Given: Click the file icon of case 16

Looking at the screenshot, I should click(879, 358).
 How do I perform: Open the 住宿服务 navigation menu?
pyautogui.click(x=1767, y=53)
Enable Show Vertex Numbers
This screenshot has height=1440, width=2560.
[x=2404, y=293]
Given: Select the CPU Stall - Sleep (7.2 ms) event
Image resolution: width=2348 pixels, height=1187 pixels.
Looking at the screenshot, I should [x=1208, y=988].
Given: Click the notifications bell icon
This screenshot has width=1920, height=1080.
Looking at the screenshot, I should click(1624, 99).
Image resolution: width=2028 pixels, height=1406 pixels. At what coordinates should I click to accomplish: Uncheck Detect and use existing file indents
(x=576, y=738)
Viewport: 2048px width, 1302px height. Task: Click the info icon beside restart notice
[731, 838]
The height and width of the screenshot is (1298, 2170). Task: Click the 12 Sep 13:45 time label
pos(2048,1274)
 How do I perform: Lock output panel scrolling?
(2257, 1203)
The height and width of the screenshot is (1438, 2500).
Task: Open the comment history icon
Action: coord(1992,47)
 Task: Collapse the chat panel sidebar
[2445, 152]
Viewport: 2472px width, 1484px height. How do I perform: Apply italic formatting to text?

- - -

* [PROBLEM]
From the line containing "Viewport: 2048px width, 1302px" through the final line of the listing above, retype every line exactly; leave out everything else.

* [EXERCISE SOLUTION]
Viewport: 2048px width, 1302px height. Task: Click the info icon beside restart notice
[731, 838]
The height and width of the screenshot is (1298, 2170). Task: Click the 12 Sep 13:45 time label
pos(2048,1274)
 How do I perform: Lock output panel scrolling?
(2257, 1203)
The height and width of the screenshot is (1438, 2500).
Task: Open the comment history icon
Action: coord(1992,47)
 Task: Collapse the chat panel sidebar
[2445, 152]
Viewport: 2472px width, 1484px height. How do I perform: Apply italic formatting to text?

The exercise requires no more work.